Recentemente, os produtos de IA generativa têm chamado muita atenção, inclusive nos setores sem fins lucrativos e de impacto social. Essas tecnologias oferecem o potencial de otimizar operações, reduzir tarefas administrativas e ampliar o impacto para comunidades atendidas. No entanto, seus efeitos a longo prazo permanecem incertos. Na condição de fornecedor de tecnologia que apoia organizações sociais, acreditamos ser essencial abordar a IA de forma responsável, garantindo um desenvolvimento ético, uma implementação robusta e o bem-estar dos usuários finais e beneficiários.
Navegar pelo potencial da IA significa lidar com um cenário complexo de considerações éticas, sociais e regulatórias. Antes de discutir como as organizações sociais podem guiar e avaliar suas iniciativas de IA, é importante reconhecer desafios como vieses, preocupações com privacidade e políticas comerciais ou de vigilância. Reconhecer esses fatores fornece um contexto importante para construir soluções de IA responsáveis que realmente sirvam ao bem público, respeitando as normas locais e os valores da comunidade.
Os fornecedores de tecnologia frequentemente destacam os benefícios da IA: processos otimizados, análise de dados aprofundada e potencial economia de custos. Enquanto isso, órgãos globais, regionais e nacionais estão desenvolvendo estruturas para garantir que a IA seja usada de forma segura e ética. Entre as mais influentes estão os Princípios de IA da Organização para a Cooperação e Desenvolvimento Econômico (OCDE), amplamente reconhecidos por orientar a governança responsável da IA, e a estrutura de políticas da União Europeia, baseada em direitos humanos, que enfatiza a transparência e a responsabilidade.
No Brasil, a discussão é liderada pelo Projeto de Lei 2338/2023, que, após aprovação no Senado, busca na Câmara dos Deputados criar um marco legal para a IA centrado no respeito aos direitos humanos e na classificação de riscos.
Em algumas regiões, contudo, as políticas nacionais podem priorizar metas comerciais ou de vigilância em detrimento dos direitos humanos, ressaltando a necessidade de defesa contínua e de um diálogo global sobre a IA responsável.

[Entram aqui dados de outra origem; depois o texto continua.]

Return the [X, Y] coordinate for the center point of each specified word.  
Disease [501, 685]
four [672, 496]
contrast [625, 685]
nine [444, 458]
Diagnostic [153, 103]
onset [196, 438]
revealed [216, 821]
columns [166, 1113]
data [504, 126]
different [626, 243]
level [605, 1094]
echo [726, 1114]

Este artigo não é um guia exaustivo nem um manual completo de melhores práticas. Em vez disso, ele oferece nossas reflexões e as principais lições de meses avaliando soluções de IA especificamente para o contexto de organizações sem fins lucrativos. À medida que introduzimos funcionalidades de IA em nossos produtos, permanecemos focados em garantir que elas realmente beneficiem as organizações de impacto social e as comunidades vulneráveis que elas atendem. Nosso objetivo é equipar os líderes de tecnologia de ONGs com passos práticos, perguntas e recursos para adotar a IA de forma responsável.
Este artigo convida você a fazer uma pausa e avaliar criticamente a IA antes de adotá-la. As perguntas que usamos internamente guiam nosso pensamento sobre impacto social, mitigação de riscos e alinhamento com as melhores práticas éticas.
“Ao avaliar um caso de uso para uma ferramenta de IA, precisamos considerar o custo de oportunidade de implementar essa solução. Não podemos ser movidos pelo desejo de digitalizar por digitalizar; em vez disso, precisamos manter o foco nas pessoas que estamos tentando ajudar e, onde houver valor na IA, cabe a nós, tecnólogos, provar esse valor.”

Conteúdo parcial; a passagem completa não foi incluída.